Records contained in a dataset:
____
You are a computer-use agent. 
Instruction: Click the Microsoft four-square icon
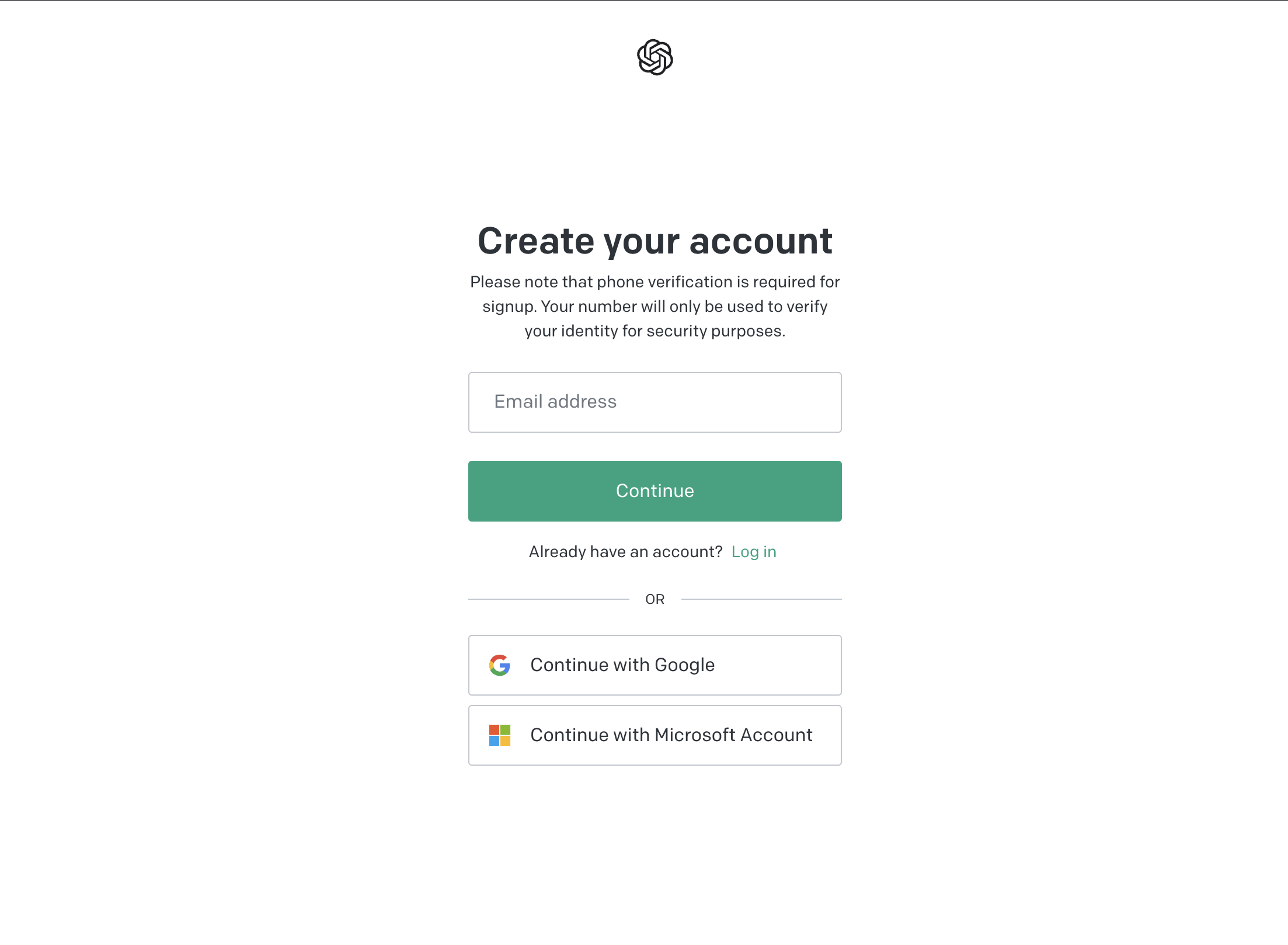[499, 735]
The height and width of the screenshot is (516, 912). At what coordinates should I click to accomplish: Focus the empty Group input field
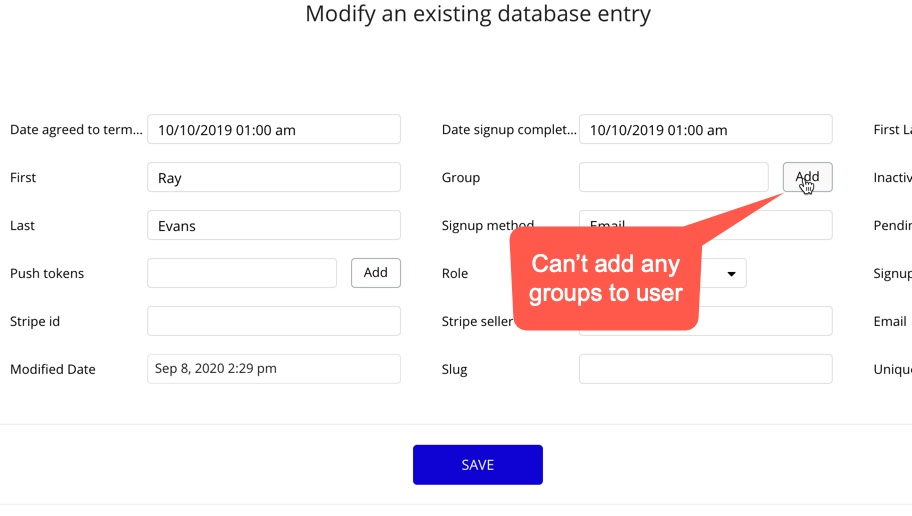(x=674, y=177)
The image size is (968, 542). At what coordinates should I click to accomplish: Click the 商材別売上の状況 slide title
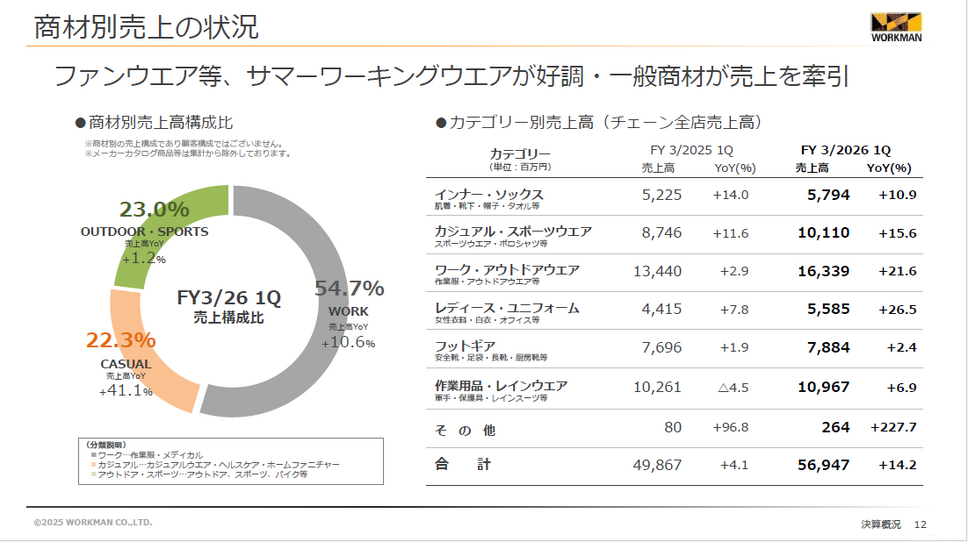point(146,28)
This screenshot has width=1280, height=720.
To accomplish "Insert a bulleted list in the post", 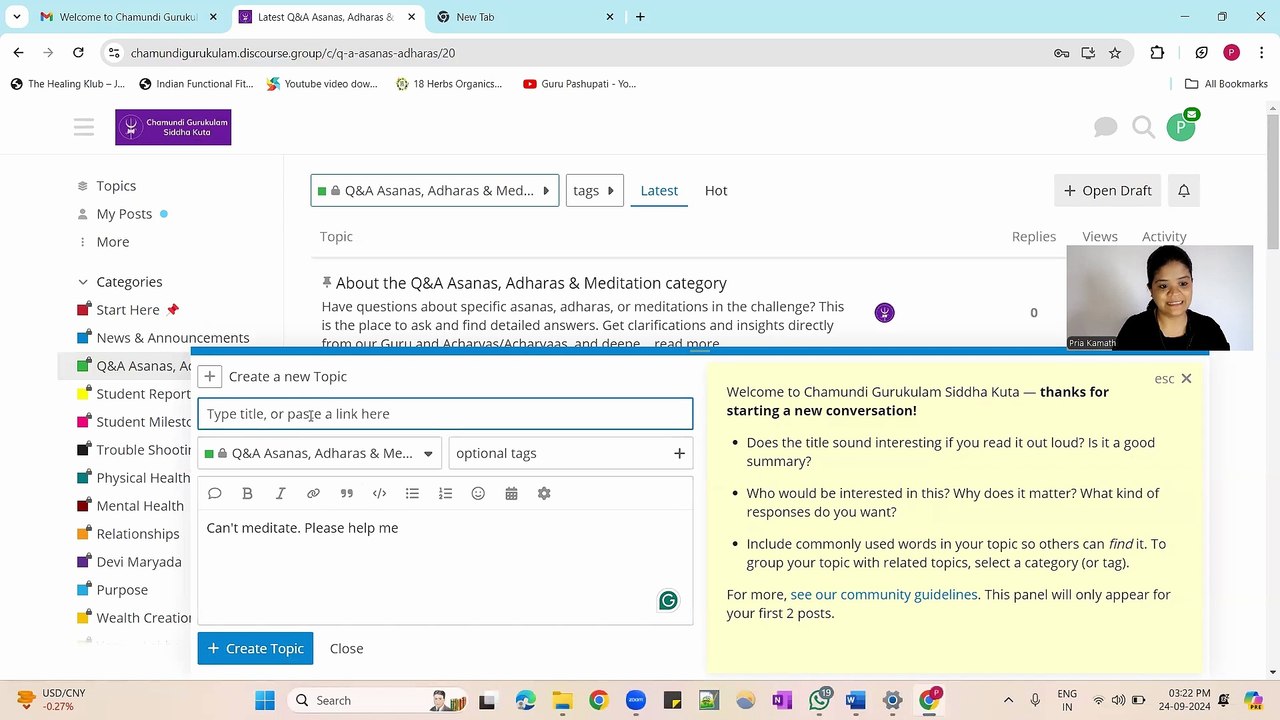I will coord(412,493).
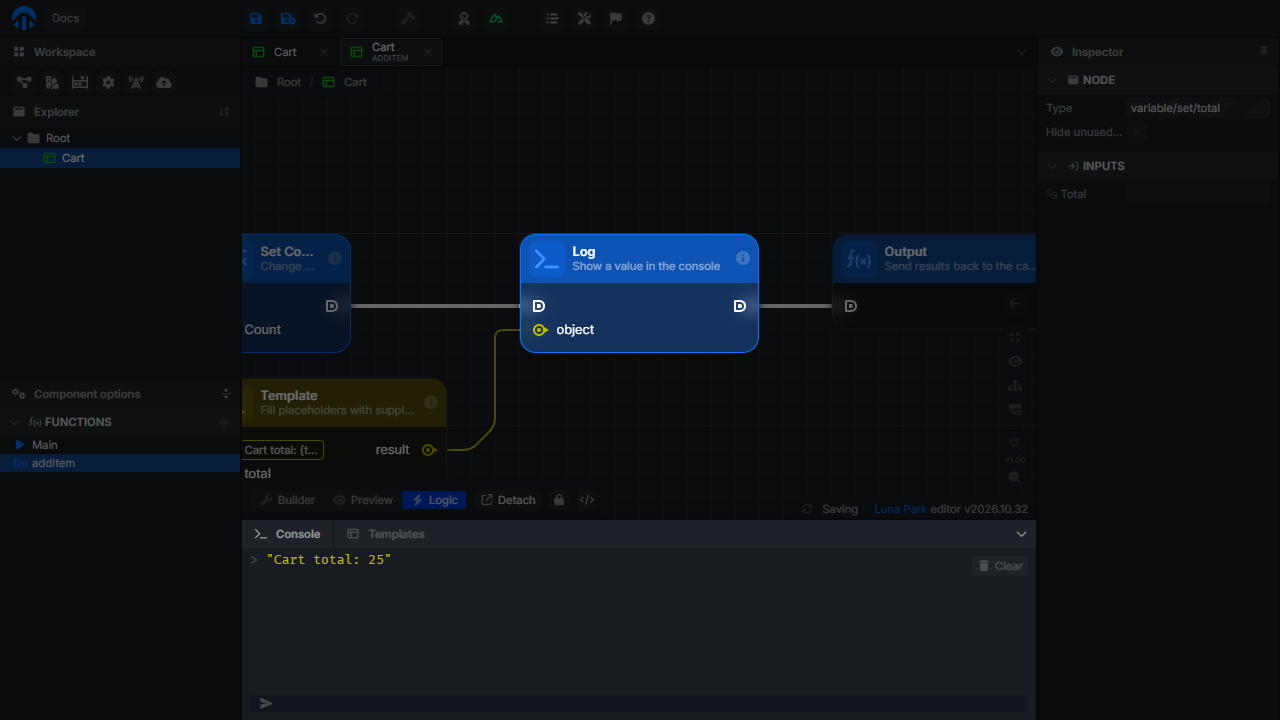Toggle the Hide unused checkbox
The image size is (1280, 720).
[x=1137, y=132]
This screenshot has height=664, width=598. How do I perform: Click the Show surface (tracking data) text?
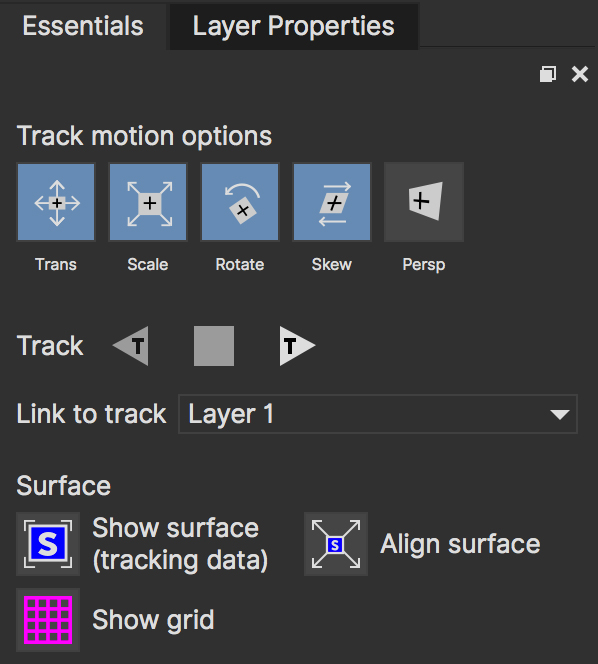point(180,544)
____
Starting with the line that contains "This screenshot has height=664, width=598.", give the lines again exactly as they appear through the last line of the data, pictures excluded.

This screenshot has height=664, width=598. How do I perform: Click the Show surface (tracking data) text?
point(180,544)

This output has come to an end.